Dear constituent
I promised to come back to you about the current public engagement exercise by the Epsom and St Helier Trust about the future of local hospital services.
Firstly, it has been clarified to me that this is not a proper consultation exercise, and that the NHS is nowhere near making any decisions even about whether it will make changes to the current hospital set-up in South West London. It’s pretty clear that the Epsom and St Helier Trust has ploughed ahead with this exercise with little or no enthusiasm from other parts of the NHS about what it is doing. I have been assured that the outcome of the discussion will have little or no bearing on future decision making.
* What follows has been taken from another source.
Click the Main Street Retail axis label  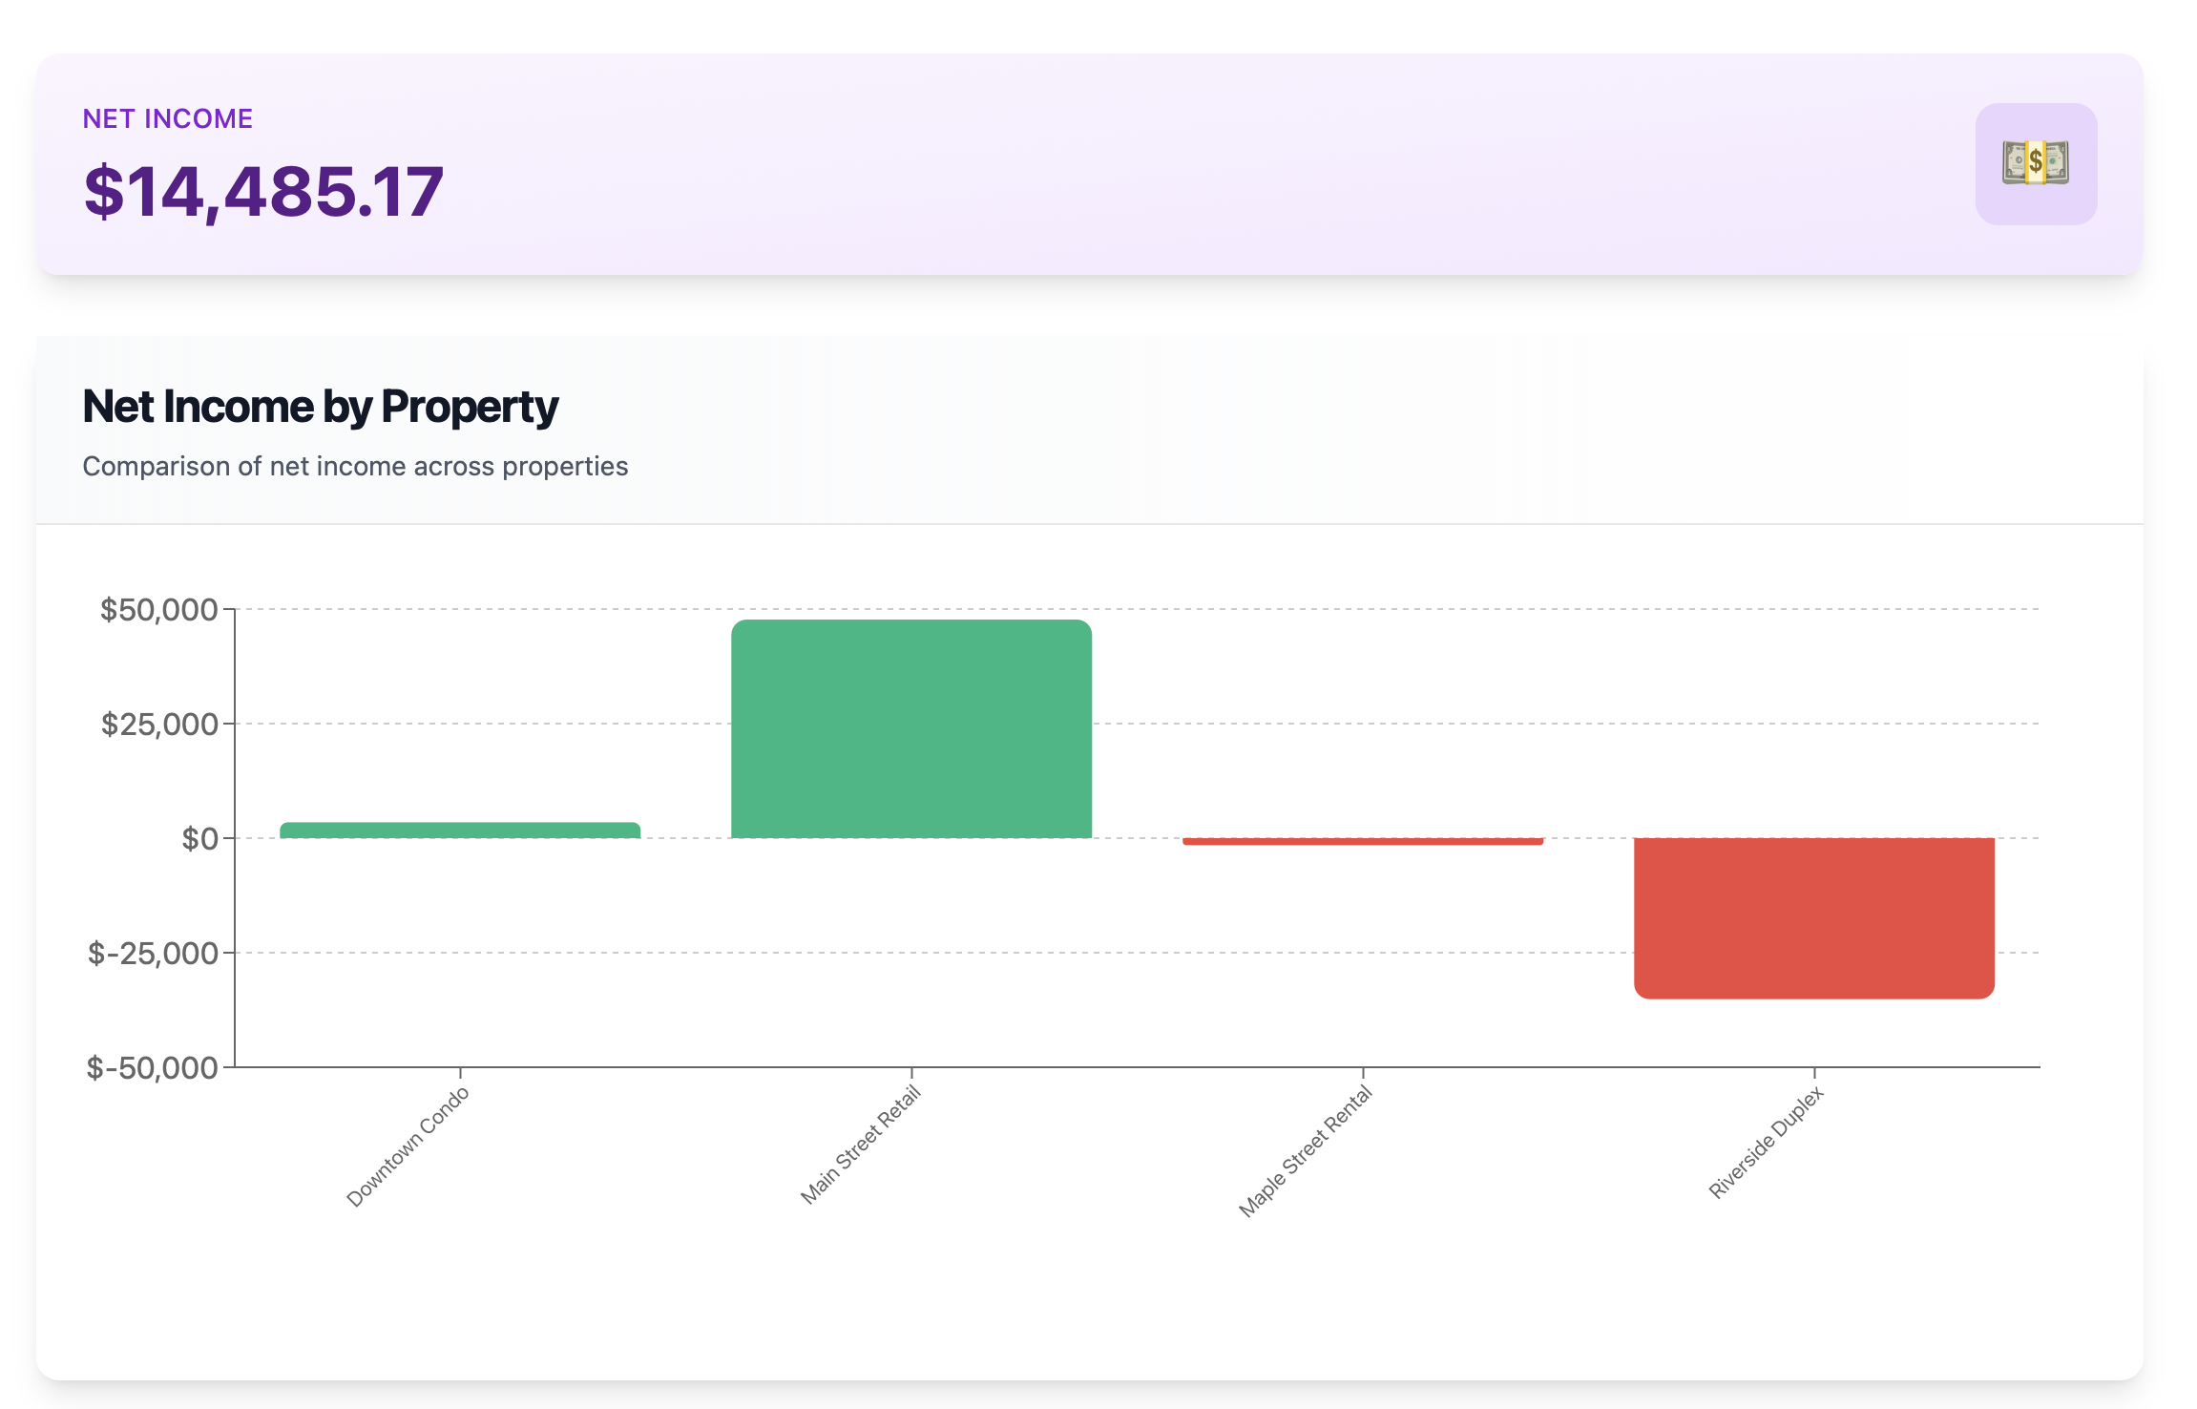(861, 1145)
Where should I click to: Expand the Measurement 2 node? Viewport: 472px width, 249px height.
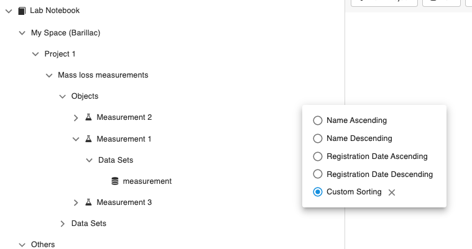point(75,117)
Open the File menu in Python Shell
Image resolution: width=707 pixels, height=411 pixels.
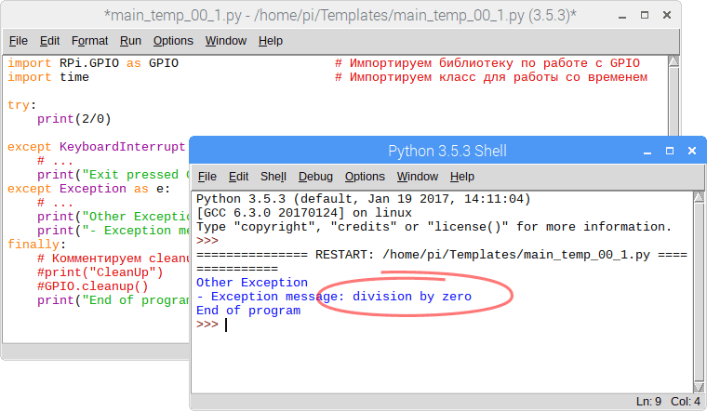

This is probably fortunate, as the questionnaire put out by the Trust is extremely vague, and the timing, in August, is very poorly chosen if the public are to have a proper chance of expressing a view. I have questioned this with the Chairman of the Trust, as it feels as if the questions have been designed to secure vague answers that allow work to continue with a veneer of public approval.
I have always said that I support improvements to healthcare for our area, and I have also always said that if there were a genuinely credible plan for a new hospital, it would at least merit a serious discussion locally. But this exercise is not that credible plan. Crucially there is no commitment from the NHS to the principle of funding a brand new hospital in SW London, where in recent years the push has been to reduce and not increase the number of hospital sites. There are a whole range of other unanswered questions about the detail of this.
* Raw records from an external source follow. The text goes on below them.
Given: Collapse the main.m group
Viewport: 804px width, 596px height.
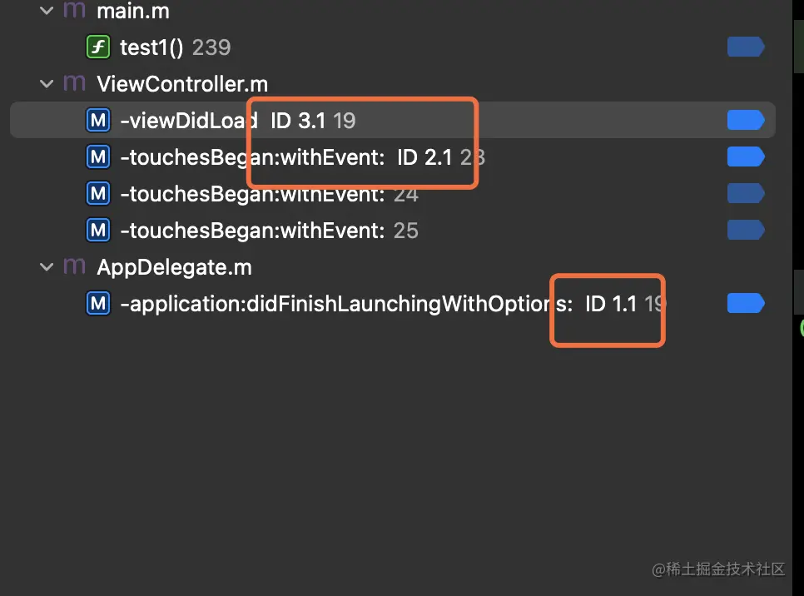Looking at the screenshot, I should (47, 11).
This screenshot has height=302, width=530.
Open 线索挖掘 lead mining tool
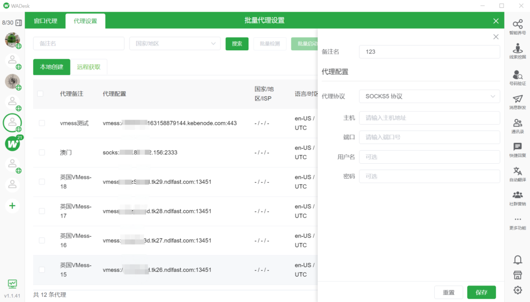pyautogui.click(x=517, y=51)
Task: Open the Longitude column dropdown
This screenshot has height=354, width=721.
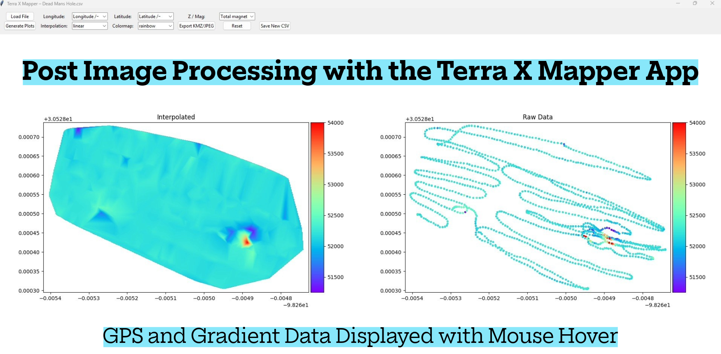Action: tap(89, 16)
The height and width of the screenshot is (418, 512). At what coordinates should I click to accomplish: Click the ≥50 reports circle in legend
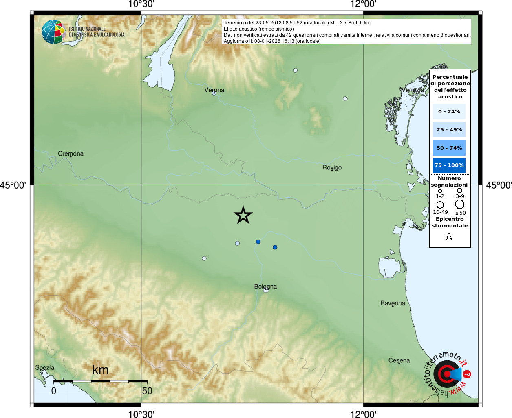click(459, 204)
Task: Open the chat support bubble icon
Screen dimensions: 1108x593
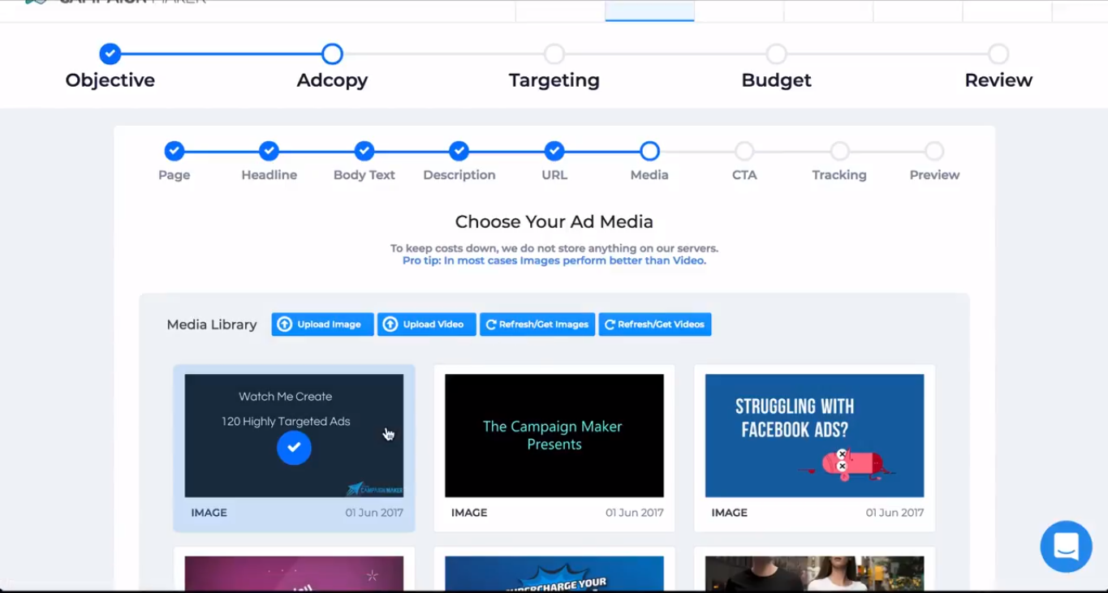Action: tap(1066, 547)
I remain as committed as ever to Epsom’s future, as it seems is the NHS in Surrey. It is a part of Surrey’s strategy going forward. It needs some improvement to its buildings, but it is doing a very good job for patients at the moment and I do not want that to change. I get far far more praise than concern about care at the hospital, and that is a real tribute to its staff. I believe that Epsom’s future will prove to be as part of the NHS in the county.
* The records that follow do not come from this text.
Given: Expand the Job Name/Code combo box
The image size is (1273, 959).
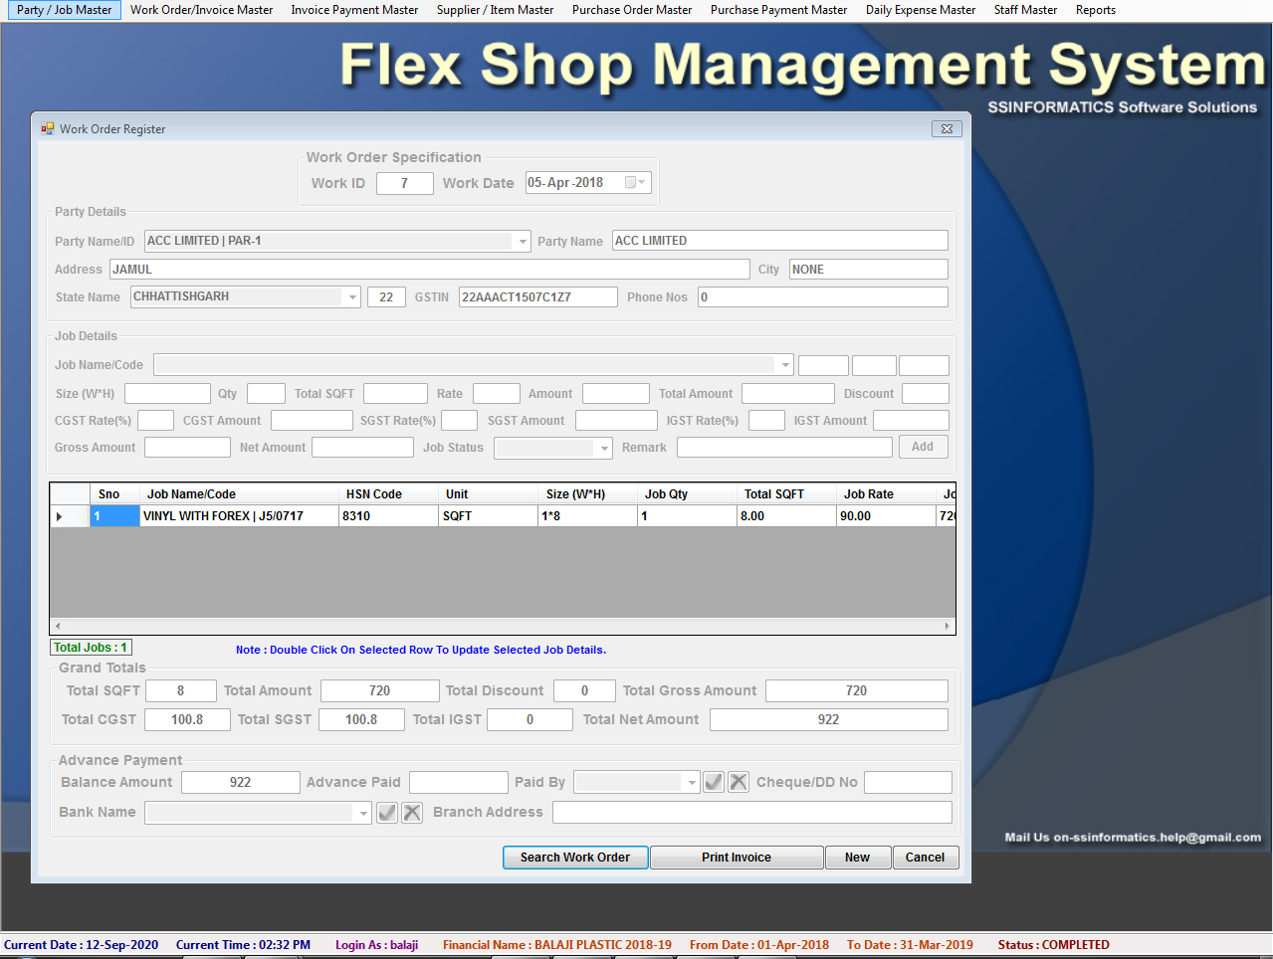Looking at the screenshot, I should [x=785, y=365].
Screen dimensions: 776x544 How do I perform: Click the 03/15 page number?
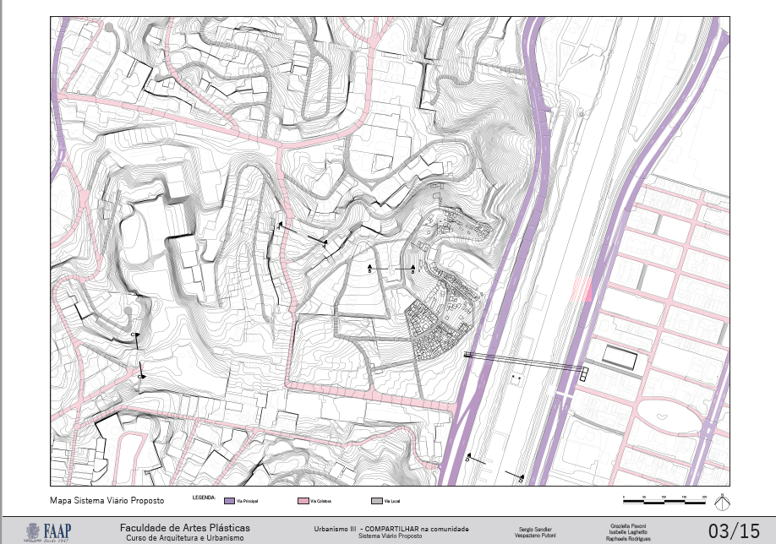[733, 530]
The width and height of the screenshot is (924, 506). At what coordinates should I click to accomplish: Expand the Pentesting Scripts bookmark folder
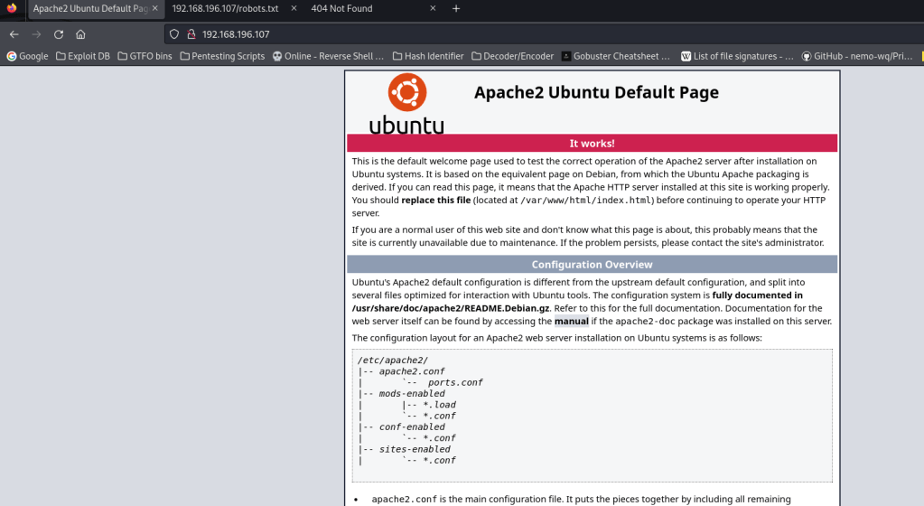tap(222, 56)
It would be easy to ignore the current exercise, as it does seem to be of little actual importance. However if you want to raise concerns, you can write to:
Chief Executive of the Trust at St Helier Hospital
Wrythe Lane
Carshalton SM5 1AA
or email me, using the news@chrisgrayling.net address, and I will forward all messages to him in batches. I won’t deluge his personal email.
The two points I would ask you to make:
- are the questions he is asking the public over the summer period much too vague to give proper answers about the future.
- that our community remains committed to retaining acute services in Epsom.
With best wishes
Chris Grayling
These are the questions he is putting to the public:
- Do you agree with our aim to provide as much care as possible from our existing hospital sites at St Helier and Epsom and do this by working more closely with the other local health and care providers?
- Do you think we have made the case that we will improve patient care by bringing together our services for our sickest or most at-risk patients on a new specialist acute facility on one site?
- We have set out several scenarios on how we can do this. Do you think we should consider any other scenarios?
- How would you like to be involved in these discussions in the future?
Is there anything else you would like to tell us?